* BEGIN Passage *

He was right to be worried. The Razor’s Edge opened in October 1984 to harshly negative reviews. The New York Times called it “slow, overlong, and ridiculously overproduced.” “Huge chunks of hackneyed drama are interspersed with Murray doing Murray,” carped the reviewer for the New York Daily News. J. Hoberman of the Village Voice called Murray’s Larry Darrell “a leering goofball, even in deepest Tibet.” Murray’s earnest attempt to portray a spiritual seeker was fatally burdened by his past life as a clown, Hoberman wrote. “When he finally dons the saffron robes, he’s like a conehead who’s lost his cone.” The public wasn’t convinced either. “I remember arriving a few minutes late on the opening day,” John Byrum recalled. “They were streaming out of the theater and shouting to people waiting in line for the next show: ‘Don’t waste your money, it isn’t funny!’”
Watching The Razor’s Edge today, it is hard to justify such an angry response. True, the movie is excruciatingly slow and ponderous—but no more so than such “masterpieces” of the era as Chariots of Fire or Gandhi. It deserves props for its ambition, though it is weighed down by a number of terrible performances (the two female leads, Catherine Hicks and Theresa Russell, are especially dreadful) and by Murray, who thrives in the early comedic scenes but seems totally out of his element moping around World War I–era Paris. His attempts to convey Larry Darrell’s spiritual detachment come off as mere blankness—an affect he would perfect later in his career but had not mastered at this point in his development as an actor.
What makes The Razor’s Edge so fascinating is the window it opens onto Murray’s mind-set at this stage of his life. Having turned thirty, and newly minted as one of the rising stars in Hollywood, he was struggling with the demands of fame and family. Shortly before he started work on the project, his friend John Belushi died of a drug overdose; Caddyshack screenwriter Doug Kenney had lost his life just two years earlier. Razor’s Edge executive producer Rob Cohen attributed Murray’s obsession with making the film to the changes going on in his personal life: “He got married. He had a child. There were the deaths of some friends. All these things came up on him, and I believe he began to think a little more deeply about life.”
Murray explained the project’s appeal in similar terms: “The story I got was of a guy who sees that there’s more to life than just making a buck and having a romantic fling. I’d experienced that, and I knew what that was, so I had my own ideas about how it played… . There are things in it that came from our own lives or that were happening to us while we were doing the movie.” Indeed, some of the lines Murray wrote for Larry Darrell seem like they could have come out of his own mouth circa 1984. “This isn’t the old Mr. Sunshine,” Larry declares at one point, in what could have been a warning to moviegoers expecting another Stripes or Caddyshack. Speaking about the hollowness of material success, Larry says: “I’ve got a second chance, and I’m not gonna waste it on a big house, and a new car every year, and a bunch of friends who want a big house and a new car every year!”

* END Passage *
* BEGIN Given information *

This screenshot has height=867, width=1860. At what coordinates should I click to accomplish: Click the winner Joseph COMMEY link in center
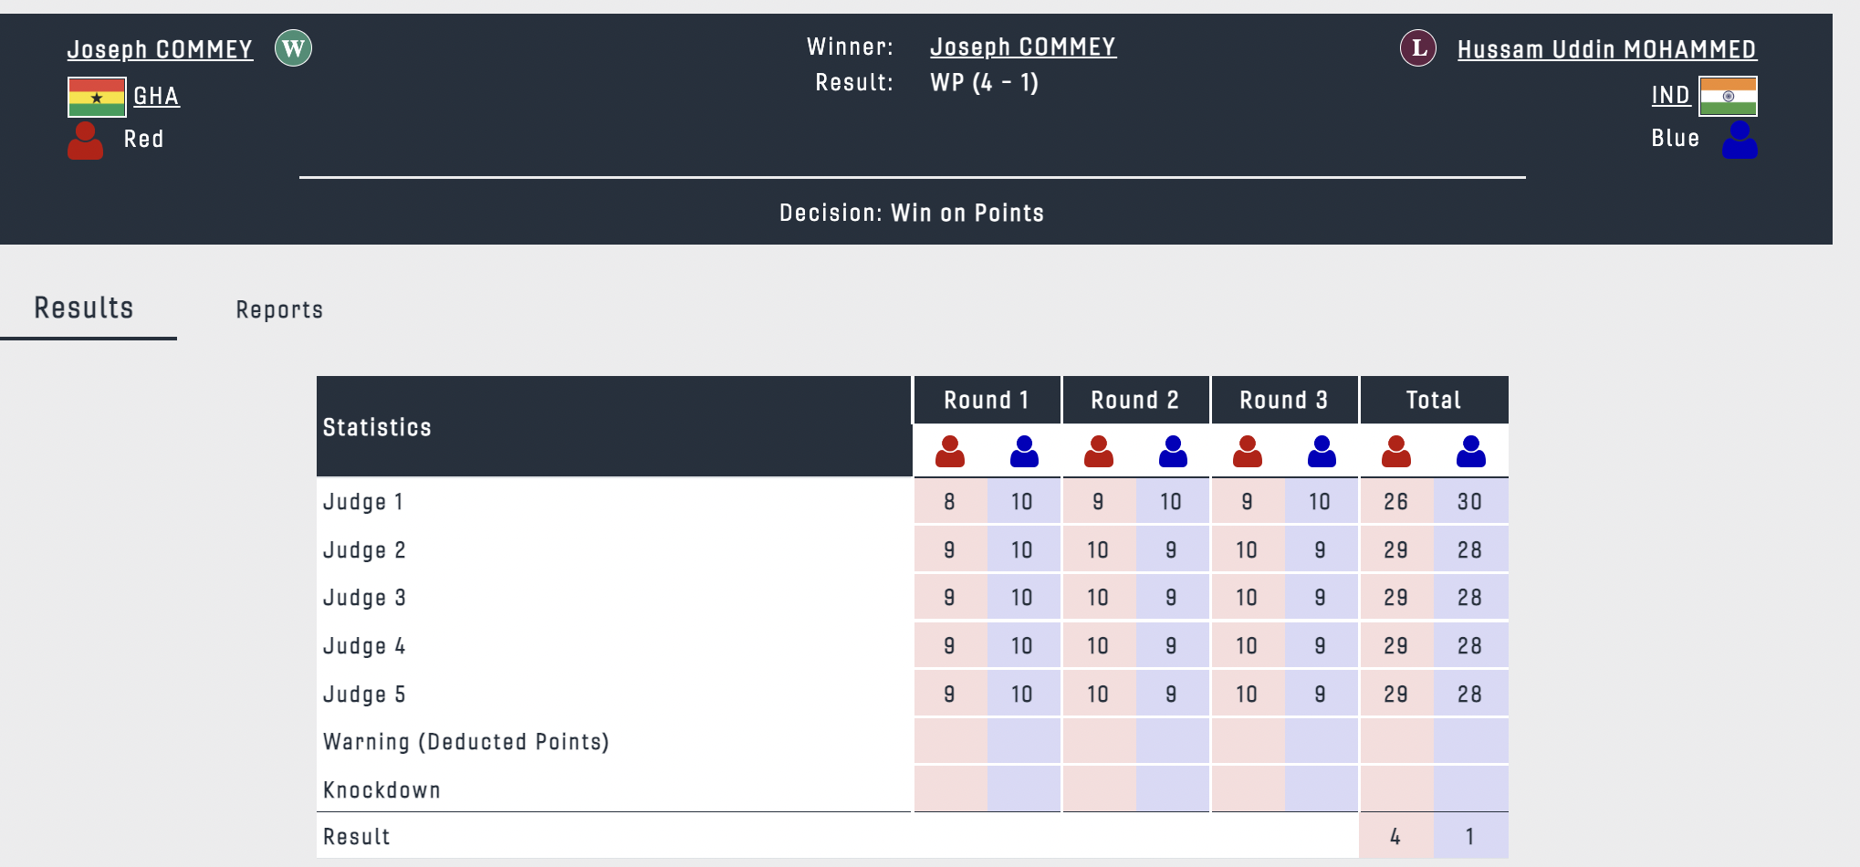click(x=1022, y=47)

* END Given information *

▶ _Exercise description_:
Answer these questions using the passage about The Razor's Edge:
(a) Which newspaper called the film "slow, overlong, and ridiculously overproduced"?
(b) Which two actresses does the passage single out as especially dreadful?
(c) Who was the film's executive producer?
The data comes from a separate, unrelated source.

▶ _Problem solution_:
(a) The New York Times
(b) Catherine Hicks and Theresa Russell
(c) Rob Cohen